村田製作所、電池事業が黒字化 データセンター向け蓄電・電源分野で成長戦略を強化
村田製作所、電池事業が黒字化 データセンター向け蓄電・電源分野で成長戦略を強化
村田製作所は、2026年4月30日に2025年度通期決算を発表しました。売上高は前年比5.0%増の1兆8309億円と過去最高を更新し、営業利益は0.8%増の2818億円となりました。サーバー向けを中心としたデータセンター需要の拡大が、積層セラミックコンデンサ(MLCC)など主要部品の増加に寄与しています。

電池事業は黒字化、次世代蓄電市場へ展開
電池事業については、2025年度に黒字化を達成しました。これまで進めてきた構造改革の成果が収益面で表れた形です。今後はデータセンター向けバックアップ電源やエネルギー貯蔵システム(ESS)用途を見据え、オリビン酸鉄リチウム(LFP)電池やタブレス構造の円筒電池の開発を進め、2026年度中のサンプル出荷開始を計画しています。

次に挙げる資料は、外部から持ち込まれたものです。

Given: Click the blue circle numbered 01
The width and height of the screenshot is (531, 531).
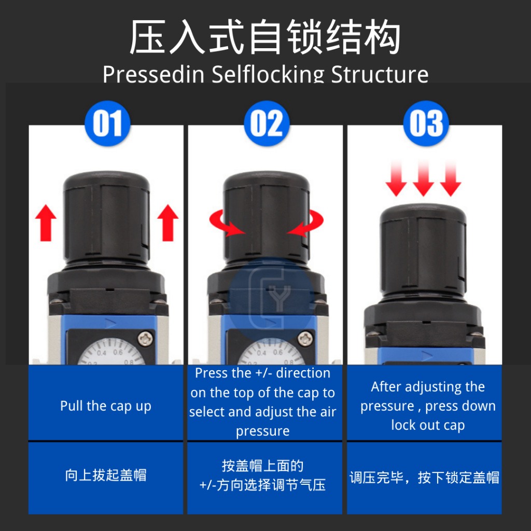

これらの製品は高い安全性と長寿命を特徴とし、電源の安定性が求められる用途への適用を想定しているとしています。
電源モジュールとの連携でデータセンター需要を取り込む
同社は蓄電池単体ではなく、電源モジュールとの組み合わせによる電力供給ソリューションの強化を進めています。2026年度は電源事業で約250億円の増収を見込んでおり、垂直給電型電源やIntermediate Bus Converterなどの製品拡充を進めています。
AIサーバーの普及により電力密度や効率の要求が高まる中、コンデンサと電源モジュールを組み合わせた設計が重要な役割を担っており、同社はこの領域を重点分野と位置付けています。
設備投資と成長戦略
2026年度は売上高1兆9600億円、営業利益3800億円を見込んでいます。データセンター関連需要への対応として、MLCCを中心に800億円の追加設備投資を実施し、生産能力の増強を進める計画です。
また、データセンター関連売上は前年比74%増と大幅に拡大しており、AIインフラ投資の拡大が同社の主要成長要因となっています。
コンデンサ、電源モジュール、蓄電池を組み合わせた電力インフラ領域での展開により、中長期的な成長を図る方針です。